===== Exercise passage =====

Negative experiences makes Ireland less attractive for Filipino nurses

Ireland is becoming less attractive to Filipino nurses who have traditionally propped up our health service because of soaring living costs, difficulties with a clinical adaptation programme, and negative experiences with some host “foster families”.

Cres Abragan, originally from the Philippines, said he knows of one nurse whose “foster family” told her there is “no need to shower every day” even though she wished to do so. Another colleague was physically assaulted by the woman whose house he was sharing and a third moved out of her accommodation because she felt discriminated against, Mr Abragan said.

Filipino colleagues have also been accused of “taking jobs off the Irish”.

Mr Abragan was speaking at the Irish Nurses and Midwives Organisation (INMO) conference in Wexford in relation to a motion calling on the Department of Health and the HSE to take immediate steps to improve the working lives of nurses and midwives.

===== Data block =====

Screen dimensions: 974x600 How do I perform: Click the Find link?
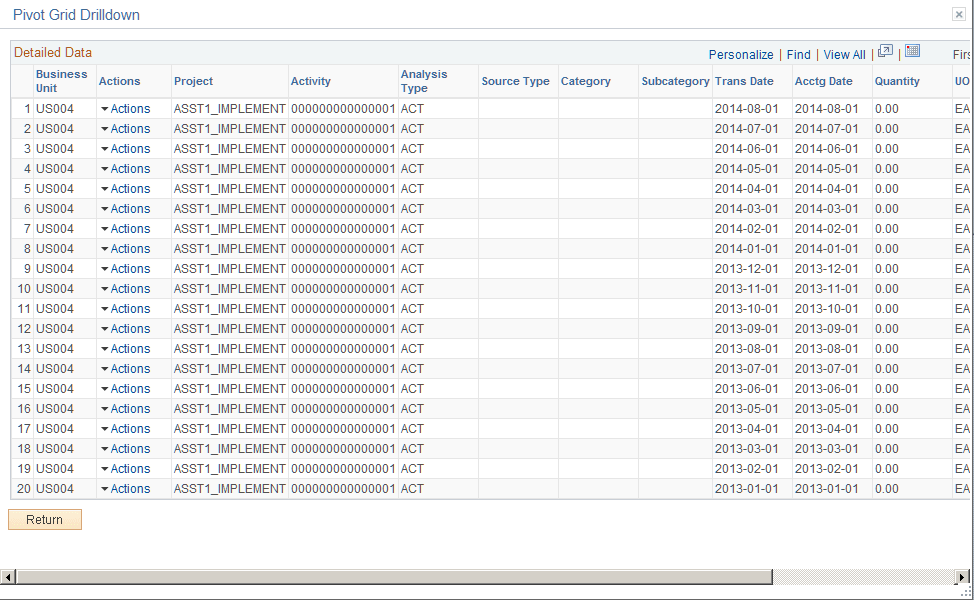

=====

Apply what you read:
A) According to the article on Filipino nurses in Ireland, why is Ireland becoming less attractive to them? Answer in one to three sentences.
B) Extend the article on Filipino nurses in Ireland, picking up after its final sentence about the INMO conference in Wexford.

Expected results:
A) Ireland is becoming less attractive to Filipino nurses because of soaring living costs and difficulties with a clinical adaptation programme. Negative experiences with some host "foster families" also play a part.

B)
Mr Abragan said his compatriots face particular difficulties if they failed to pass the clinical adaptation process which non-EEA (European Economic Area) nurses are required to undergo.

The process takes about two months to complete during which time the nurses are on the emergency tax rate of 42%. For those who fail the first attempt at clinical adaptation, they can retry in three to six weeks.

However, a second fail could result in a delay of a number of months while awaiting a decision as to whether they can appeal.

Mr Abragan said he knows of one case where a colleague had to wait nine months for a decision. In the meantime, they were out of work and their salary was stopped.

Some student nurses are also finding themselves in a difficult position. Tara Moran, a fourth-year intern from Dunboyne, Co Meath, said students often end up paying to stay in hotels and B&Bs while on work placement in hospitals while also paying rent to retain their college accommodation.

Tara, who attends college in Drogheda, said student nurses can be sent to hospitals in Drogheda, Louth, Dublin, Navan, Co Meath, or Cavan as part of their placements.

“One colleague is paying €70-€75 a night because the closest accommodation to the hospital she is working in is a hotel,” Tara said. The upshot is students end up having to get a part-time job to meet accommodation costs.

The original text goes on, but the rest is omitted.